In the 19th century it was anti-interventionist. Most liberals opposed factory legislation, designed to regulate the hours and conditions in which people were expected to work. Such legislation was instead championed by radical Tories. When the great Whig/Liberal leader Lord Palmerston was asked in 1864 what were his plans for domestic legislation, he replied with evident exasperation: 'There is really nothing to be done. We cannot go on adding to the statute book ad infinitum ... we cannot go on legislating forever.'

The legislation went on regardless. And many Liberals began to re-think their attitude to state intervention. Urged on by philosophers such as T H Green and D G Ritchie, they began to argue that the state could be used to increase personal liberty, not diminish it. 'State assistance, rightly directed, may extend the bounds of liberty,' said leading Liberal politician Herbert Samuel. And the Liberal thinker L T Hobhouse argued: 'There are many enemies of liberty besides the state, and it is in fact by the state that we have fought them.'

Their conception of liberty was positive, not negative. It stressed the importance of ability and real opportunity. Freedom of the press means little or nothing to those who cannot read. How meaningful was it to say that anyone was free to stay at the Savoy hotel if 90 per cent of people could not afford to do so? The New Liberals wanted to empower ordinary people so that they could make use of these largely nominal freedoms.

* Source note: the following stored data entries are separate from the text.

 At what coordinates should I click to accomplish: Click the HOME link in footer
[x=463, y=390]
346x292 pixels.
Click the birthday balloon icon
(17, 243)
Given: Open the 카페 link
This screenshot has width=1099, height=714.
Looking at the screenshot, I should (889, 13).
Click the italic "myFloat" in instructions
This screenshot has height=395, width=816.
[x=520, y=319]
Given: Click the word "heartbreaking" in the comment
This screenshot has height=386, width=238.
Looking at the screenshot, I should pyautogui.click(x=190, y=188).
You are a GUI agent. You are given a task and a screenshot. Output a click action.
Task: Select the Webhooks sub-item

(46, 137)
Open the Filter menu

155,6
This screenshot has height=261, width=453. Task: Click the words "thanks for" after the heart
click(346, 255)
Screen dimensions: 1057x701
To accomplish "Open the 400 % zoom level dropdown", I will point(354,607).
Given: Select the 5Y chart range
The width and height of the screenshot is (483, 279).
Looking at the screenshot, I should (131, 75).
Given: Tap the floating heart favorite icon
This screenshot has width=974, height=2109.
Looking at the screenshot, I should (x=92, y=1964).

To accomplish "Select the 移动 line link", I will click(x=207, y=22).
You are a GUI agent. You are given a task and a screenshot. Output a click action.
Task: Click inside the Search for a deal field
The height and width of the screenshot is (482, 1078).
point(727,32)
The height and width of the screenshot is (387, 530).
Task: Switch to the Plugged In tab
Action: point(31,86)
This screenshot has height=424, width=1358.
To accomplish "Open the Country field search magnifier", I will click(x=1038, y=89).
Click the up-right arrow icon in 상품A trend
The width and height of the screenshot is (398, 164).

As the Liberal leader and prime minister Herbert Asquith put it, 'To be really free, [people] must be able to make the best use of faculty, opportunity, energy, life.' Hence his party defended the introduction of compulsory education, old-age pensions, and other state-provided services, as ways in which the real, substantive freedom of the mass of the people was increased, not diminished.

Facile rhetoric


Now contrast these statements from Liberals of a century and more ago with what Nick Clegg and David Cameron have been saying about the values they apparently have in common. 'We share a conviction that the days of big government are over; that centralisation and top-down control have proved a failure.'

Mainstream conservatism, especially in the wake of Thatcher, is, with its commitment to free-market capitalism, naturally hostile to 'big government' and 'the state'. And proclamations that 'big', 'top-down' government is a thing of the past, are two-a-penny. They are seen as an easy way to win popularity. But to find the Lib Dems going along with this facile rhetoric of liberalism marks a rejection of the tradition represented by New Liberalism and a reversion instead to the crude, hard-faced anti-statism and anti-interventionism of the mid-19th century.

Two of the most important architects of the post-1945 social democratic settlement were leading figures in the Liberal Party: Keynes and Beveridge. But when did you hear Clegg or Huhne, or even Cable, invoke them? If they were genuinely 'progressive' Liberals, they would be proud of the role their forebears played in alleviating poverty, creating the welfare state and establishing the principle of full employment. But they say nothing about it.

Probably they are ashamed of it. From the enthusiasm with which they have identified themselves with the Tory attack on welfare and the programme of public spending cuts, we should probably conclude that either they have never read Keynes, or they think he was wrong. The current Liberal Democrat leadership, in other words, has gone back to its 19th-century roots, and rejected the advances in understanding made by the New Liberals, and by Keynes and Beveridge. Is it any wonder the party's rank-and-file are so restive?

Whether Labour, under new leadership, can effectively exploit the Liberal retreat remains to be seen. Labour has conceded so much to the rampant market philosophy that it may not be able to regain the social democratic initiative. But the opportunity is there: to re-assert the positive and beneficial role of the state and public authorities, not only in reducing poverty and inequality, but also in increasing the real, substantive freedom of the great majority of the population, who, without state support and welfare provision, would lead wretchedly constricted lives.

The Liberal Democrats have lost sight of their own tradition and will pay the price. The left never should.